What I observed is that they gained the status of good scientific model from:

- having been tested by different researchers group independently  from the theoretical point of view: they tested the consistence of the assumptions on which the models were built, and their formal mathematical structure (the simplicity of the algorithms involved allowed in fact multiple implementation of the theories);
- field campaigns that tested the correspondence of model's results with measures (with respect to hydrograph reproduction);

In the case of GIUH,

-  Furthermore   the assumptions  was  derived from some general physical principle (e.g. minimum energy dissipation theories).

I also showed that both the models are wrong with respect to some set of measures, i.e. tracer measures for the GIUH, and measures of soil moisture distributions in hillslopes for the Topmodel. Nevertheless, I argue that they remain good models, when applied respecting their assumptions, and for limited scopes.  Their generalizations, on the other hands, are indicated by their own failure.

So models that can be falsified (in Popperian style) are good scientific examples, and what is validated is a shared procedure that make our knowledge to increase about phenomena. These models, in particular, even falsified remains good tools, (which, however, should not be abused) because built with simplicity in mind (remember the Occam's razor), and therefore maintain a reasonable success in describing a well defined set of users' cases.

In fact we deliberately do simplifications and errors in hydrology, with the scope to obtain simple and fast models, on the opposite of complex and slow ones, with the hope that their errors cancel each other (“ You cannot deny that our universe is not a chaos; we discern in it beings, things, stuff that we name with words. These beings or  things are forms, structures endowed with a certain stability; they fill a certain portion of space and perdure for a certain time", R. Thom, 1975) because  reality has built-in scales, and different laws at different scales.
When searching  for reconstructing a unique hydrograph at the closure of a basin, it could be reasonable to think that this canceling of errors can happen for the nature itself of the process which collects information (water) all around a basin and concentrates (sums) it at the outlet (as discharge).  In other cases, that simplifications work and that errors cancel could not be so heuristically defendable.
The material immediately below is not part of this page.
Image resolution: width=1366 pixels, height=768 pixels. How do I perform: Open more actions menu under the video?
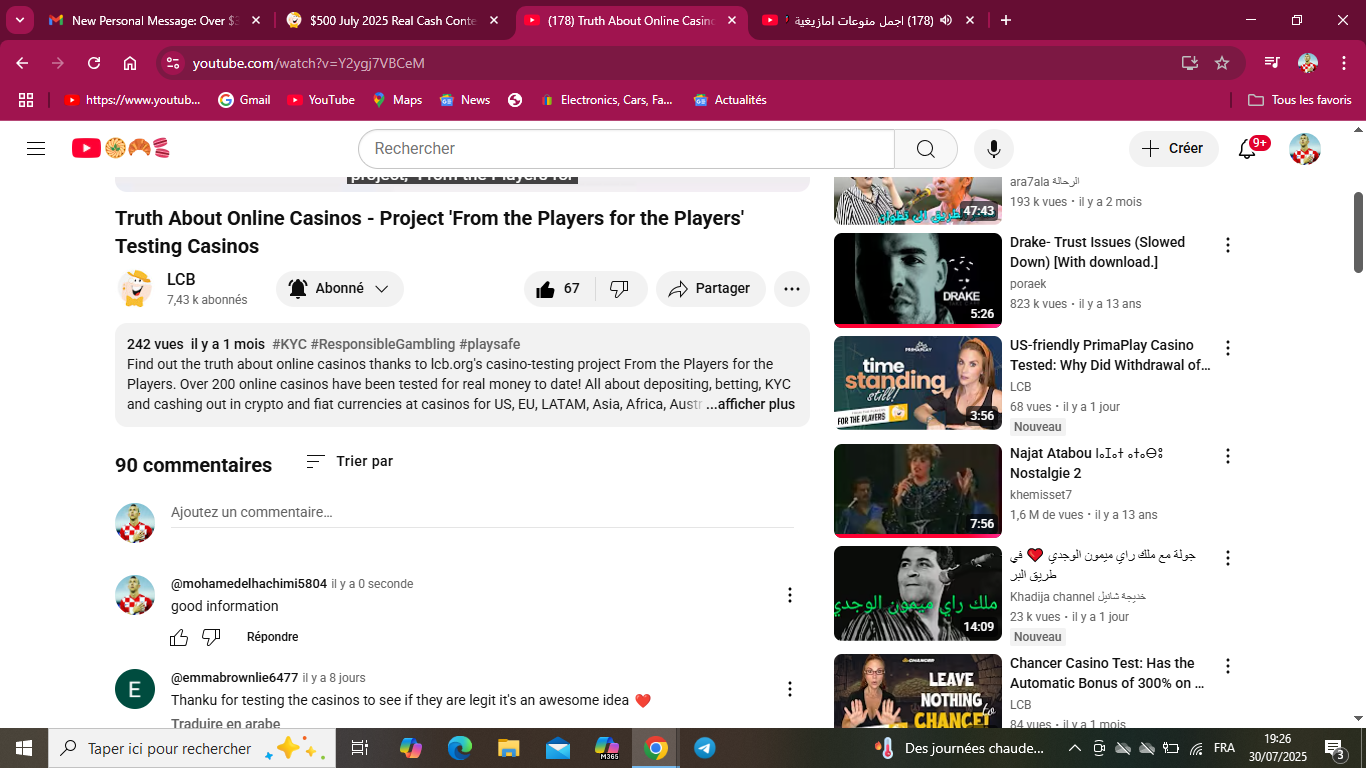[x=791, y=289]
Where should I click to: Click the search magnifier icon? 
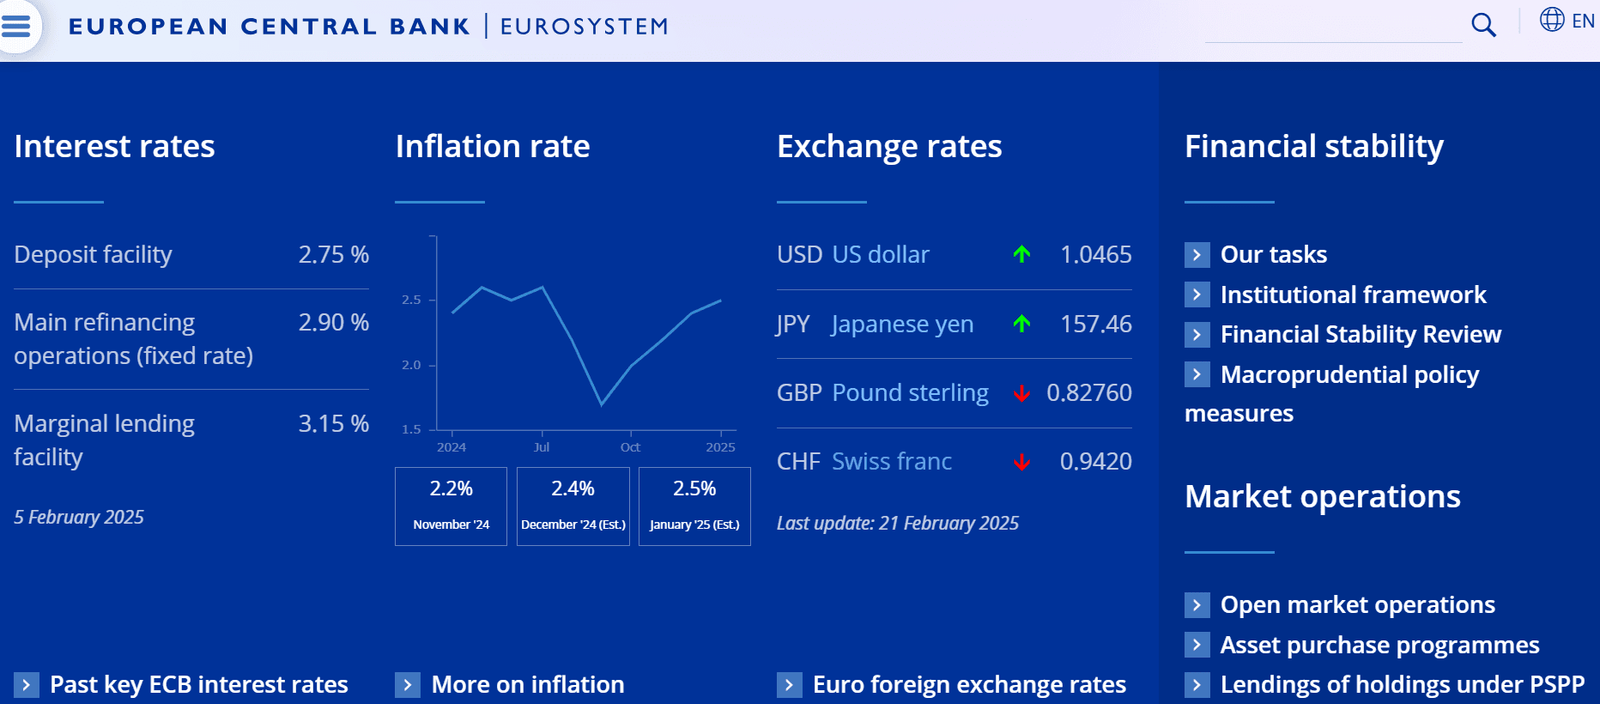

In general, when building our models, we should have a clear and disenchanted vision of their limits,  a theory for their errors, and the idea of the measures (if we do not have controlled experiments) to falsified them. The best would be to have a theory correlating the information (of the signal) we need to reproduce  with the complexity of the model needed to get it, so we do not exaggerate with detailed descriptions of the (micro-)physics, at finer scales, which are not required at the larger ones.

However, if models need to be simple they should not be simpler (as A. Einstein said). Therefore we should give attention to those phenomena which are not well described and add complexity when needed. In turn, when adding complexity,

- any model addition should be tested independently and not just on the basis of the benchmark quantities (like discharge) that were already investigated by testing the simpler model (i.e., if we add discharge with a snow-melt model, we should test directly and independently the snow-model before, and have the certainty -!- that snow was really present in the catchments, and that it, in fact, did melt).

A further note regards the code.  Meanwhile more complexity is required, models becomes more complicated in their equations,  and more and more models' code becomes the "real thing" that is used to do prognoses (the real model).  Therefore models' code should be open, and open to third parties inspections. I talked other times on this issue in this blog (e.g. http://abouthydrology.blogspot.it/2012/05/paper-in-nature-on-scientific-software.html), and I will not repeat myself again.

I finished my talk with some rhetorical polemics with those (great indeed) hydrologists who discuss restless about validation and uncertainty, instead of trying to do better models. But this was actually just for fun.